OMAHA, NE: Jackie Bradley, Jr. #19 of the South Carolina Gamecocks is congratulated by teammate Whit Merrifield #5 after scoring a first inning run against the UCLA Bruins during Game 1 of the men's NCAA College Baseball World Series at Rosenblatt Stadium in Omaha, Nebraska. (Photo by Christian Petersen/Getty Images)
John Sickels produces prospect content for SB Nation, and part of that is putting together top prospect lists. Sickels had a pre-season one, but now that we're halfway through the season, and promotions have claimed many a prospect's rookie status, it's time to revamp the list and see what the minors look like now. This, in turn, means it's time to get an updated look at what others think about the Red Sox system.
You can see the full 120 at Minor League Ball, but here, for your viewing convenience, are the Red Sox prospects in their new slots, along with their former ones. (Before you dive in, know that Sickels has not included any 2012 draft picks in this list; don't take the lack of a Deven Marrero mention to mean anything just yet, basically.)
11: Xander Bogaerts, SS (previously 30)
36: Jackie Bradley, CF (previously unranked)
41: Matt Barnes, RHP (previously 74)
59: Ryan Lavarnway, C (previously 97)
90: Blake Swihart, C (previously unranked)
105: Brandon Jacobs, LF (previously 89)
119: Henry Owens, LHP (previously unranked)
Now there's an impressive collection of talent. Will Middlebrooks is no longer eligible, as his rookie status has dried up, but strong first halves not only boosted the ratings for Bogaerts, Barnes, and Lavarnway, but also popped the likes of Bradley, Swihart, and Owens on to the list at all -- and, in the case of Bradley, in a very visible, very lofty spot. Brandon Jacobs is the lone prospect to see a drop back, but, if you've been following along here, that shouldn't be a huge surprise, either, given he has as many holes as tools in his game at this stage.
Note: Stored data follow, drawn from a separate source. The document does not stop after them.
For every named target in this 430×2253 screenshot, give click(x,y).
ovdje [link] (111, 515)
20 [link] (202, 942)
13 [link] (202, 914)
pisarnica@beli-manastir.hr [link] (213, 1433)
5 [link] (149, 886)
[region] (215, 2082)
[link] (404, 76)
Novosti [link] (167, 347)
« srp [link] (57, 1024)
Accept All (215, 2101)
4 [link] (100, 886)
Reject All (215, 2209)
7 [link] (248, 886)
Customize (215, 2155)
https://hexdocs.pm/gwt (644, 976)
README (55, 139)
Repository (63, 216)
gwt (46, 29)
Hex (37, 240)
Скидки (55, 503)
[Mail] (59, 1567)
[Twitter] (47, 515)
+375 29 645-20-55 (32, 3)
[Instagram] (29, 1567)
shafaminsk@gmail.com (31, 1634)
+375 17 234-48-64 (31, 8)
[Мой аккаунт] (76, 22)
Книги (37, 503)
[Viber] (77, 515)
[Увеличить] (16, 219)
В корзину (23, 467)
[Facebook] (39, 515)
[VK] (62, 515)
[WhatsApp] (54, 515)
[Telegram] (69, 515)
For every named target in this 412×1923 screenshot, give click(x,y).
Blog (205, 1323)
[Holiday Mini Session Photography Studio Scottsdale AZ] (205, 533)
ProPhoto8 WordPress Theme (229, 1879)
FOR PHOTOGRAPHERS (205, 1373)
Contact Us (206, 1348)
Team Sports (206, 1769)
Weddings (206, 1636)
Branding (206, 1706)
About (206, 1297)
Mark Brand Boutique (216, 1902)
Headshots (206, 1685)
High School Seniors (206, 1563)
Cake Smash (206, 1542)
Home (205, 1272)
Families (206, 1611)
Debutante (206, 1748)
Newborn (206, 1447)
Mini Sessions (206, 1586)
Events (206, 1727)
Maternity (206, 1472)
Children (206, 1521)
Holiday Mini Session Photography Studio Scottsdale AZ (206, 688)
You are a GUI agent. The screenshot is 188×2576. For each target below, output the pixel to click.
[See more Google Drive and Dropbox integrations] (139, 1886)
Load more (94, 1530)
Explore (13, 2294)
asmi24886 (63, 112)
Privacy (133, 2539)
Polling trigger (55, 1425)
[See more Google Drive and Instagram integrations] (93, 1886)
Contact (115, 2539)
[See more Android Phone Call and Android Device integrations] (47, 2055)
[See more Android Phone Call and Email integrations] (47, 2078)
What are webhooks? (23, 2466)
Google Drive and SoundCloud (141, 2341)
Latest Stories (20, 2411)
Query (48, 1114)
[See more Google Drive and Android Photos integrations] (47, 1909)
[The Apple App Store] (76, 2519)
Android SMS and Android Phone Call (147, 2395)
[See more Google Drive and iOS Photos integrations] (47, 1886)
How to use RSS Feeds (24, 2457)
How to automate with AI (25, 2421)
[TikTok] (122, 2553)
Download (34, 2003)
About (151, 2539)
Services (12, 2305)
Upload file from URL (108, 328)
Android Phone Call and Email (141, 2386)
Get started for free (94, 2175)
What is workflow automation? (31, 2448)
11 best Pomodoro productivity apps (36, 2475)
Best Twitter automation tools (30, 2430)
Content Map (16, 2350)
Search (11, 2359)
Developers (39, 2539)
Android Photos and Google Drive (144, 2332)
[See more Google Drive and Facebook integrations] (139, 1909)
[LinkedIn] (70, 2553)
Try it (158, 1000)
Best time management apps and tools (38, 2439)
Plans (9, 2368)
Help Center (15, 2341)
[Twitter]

Anyone you believe should be ranked higher? Lower? Did Sickels miss on any Red Sox prospects? In his "Other Players Considered" section, Sickels lists plenty more Sox farmhands, with Bryce Brentz, Garin Cecchini, and Jose Vinicio all making an appearance. Should any of those have been in the top 120 instead of any of the listed Sox prospects?
The season isn't over yet, but with seven in the top 120, and three other convincing cases behind that -- say, 10 in the top 150 -- the Red Sox just might have a top 10 system again, especially given the star-level power that Bogaerts, Bradley, and Barnes might be exuding. For a team with financial resources as well, that's a scary prospect for everyone else's future.